### Selected excerpt
☆ ☆ ☆ ☆ ☆ ☆ ☆
Melody Dairies began construction of its new spray dryer on the campus of the Waikato Innovation Park this month.
The new $50 million industrial spray dryer will sit alongside the existing Food Waikato dryer and will have 2.4 times its capacity at 1.2 tonnes of powder per hour. The dryer will be operational by February 2020 and will grow employment at the plant from 17 to 35 staff.
Burgeoning global demand for sheep milk products is the impetus behind the new project.
Melody Dairies’ four investment partners are jointly financing and building the new spray dryer, which will be managed by Food Waikato. The four partners in Melody Dairies are:
- Nu-Mega Ingredients (NZ) Limited, a company owned by Australian Listed Clover Corporation Ltd, with a 35% stake in Melody Dairies;
- Landcorp Farming Limited (Pāmu), with a 35% share in the partnership;
- Dairy Nutraceuticals Limited, with a 20% share; and
- Food Waikato, also known as New Zealand Food Innovation Waikato, with a 10% share.
Commenting on the start of construction, Pāmu Chief Executive Steven Carden said the investment will support Pāmu’s strategy of adding value both within and beyond the farm gate.
“For the last five years Pāmu has pursued a strategic approach aimed at future proofing the company by diversifying our earnings potential. This investment fits with this strategy, and we expect the dryer, when completed, to contribute to the growing earnings and financial resilience of Pāmu in the years ahead.”
Pāmu, is a shareholder of Spring Sheep Milk Co., a boutique advanced nutrition company which exports high-value branded nutrition food products made from sheep milk
Spring Sheep Milk Co. CEO Scottie Chapman says, “The global sheep milk industry is estimated to be worth $8 billion USD at the farm gate and $30 billion USD at retail. The segment is experiencing strong growth on the back of increasing demand for alternative dairy.
“Asia is currently the largest consumer of sheep’s milk, and demand there is increasing as a high proportion of the population is intolerant to cow’s milk.”
Sheep milk is an ancient milk that has been around for millennia and remains popular in Europe particularly in France, Greece, Spain, Netherlands, Sardinia and the Middle East.
Around the world, sheep milk is predominantly consumed as cheese. However increasingly it is evolving into other products such as yoghurts, liquid milks, butter, ice cream/gelato, nutritional foods and beverages.
“It’s a new era for sheep milk. People are starting to see how its digestibility, nutrition and taste attributes make it ideal for many different products.
“We’re seeing a growing demand for high quality alternative milk due to dairy intolerance and dairy protein allergies, as well as heightened awareness around health and wellness in APAC region,” says Mr Chapman.
☆ ☆ ☆ ☆ ☆ ☆ ☆
### Data block
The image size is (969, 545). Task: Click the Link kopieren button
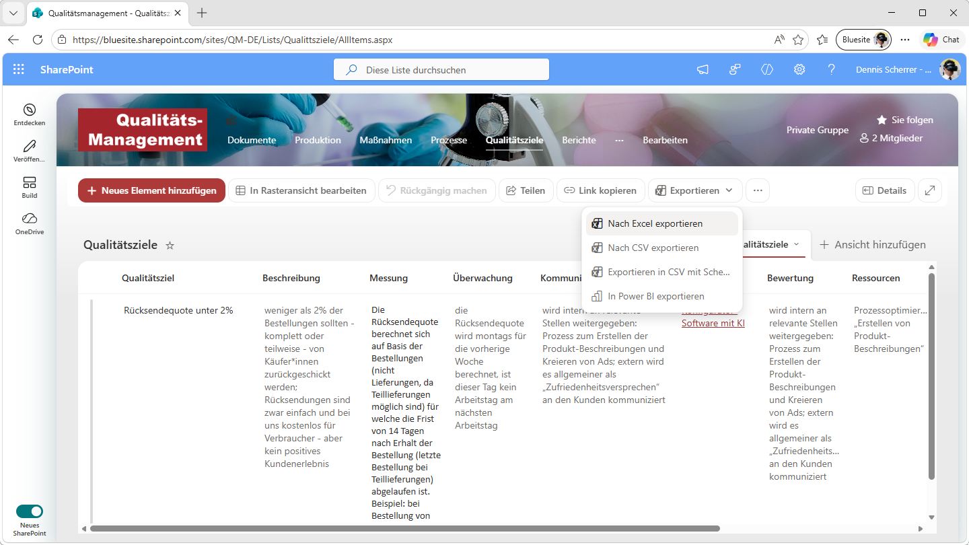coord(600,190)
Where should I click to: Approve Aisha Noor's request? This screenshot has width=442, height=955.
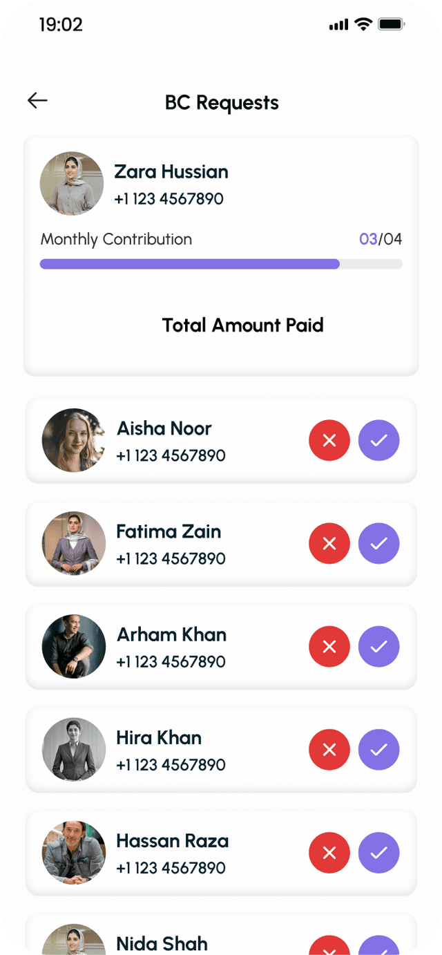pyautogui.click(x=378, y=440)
☆ ☆ ☆ ☆ ☆ ☆ ☆
### Problem A
Answer these from the Melody Dairies article:
(i) What hourly output will the new spray dryer have?
(ii) What share of Melody Dairies does Dairy Nutraceuticals Limited hold?
(iii) At what retail value is the global sheep milk industry estimated?
### Problem B
Reproduce the Melody Dairies article word for word from "The new $50" to "to 35 staff.", including both ends.
### Problem C
Name every investment partner in Melody Dairies that the Melody Dairies article lists.

### Problem solution A
(i) 1.2 tonnes of powder per hour
(ii) 20%
(iii) $30 billion USD

### Problem solution B
The new $50 million industrial spray dryer will sit alongside the existing Food Waikato dryer and will have 2.4 times its capacity at 1.2 tonnes of powder per hour. The dryer will be operational by February 2020 and will grow employment at the plant from 17 to 35 staff.

### Problem solution C
- Nu-Mega Ingredients (NZ) Limited
- Landcorp Farming Limited (Pāmu)
- Dairy Nutraceuticals Limited
- Food Waikato (New Zealand Food Innovation Waikato)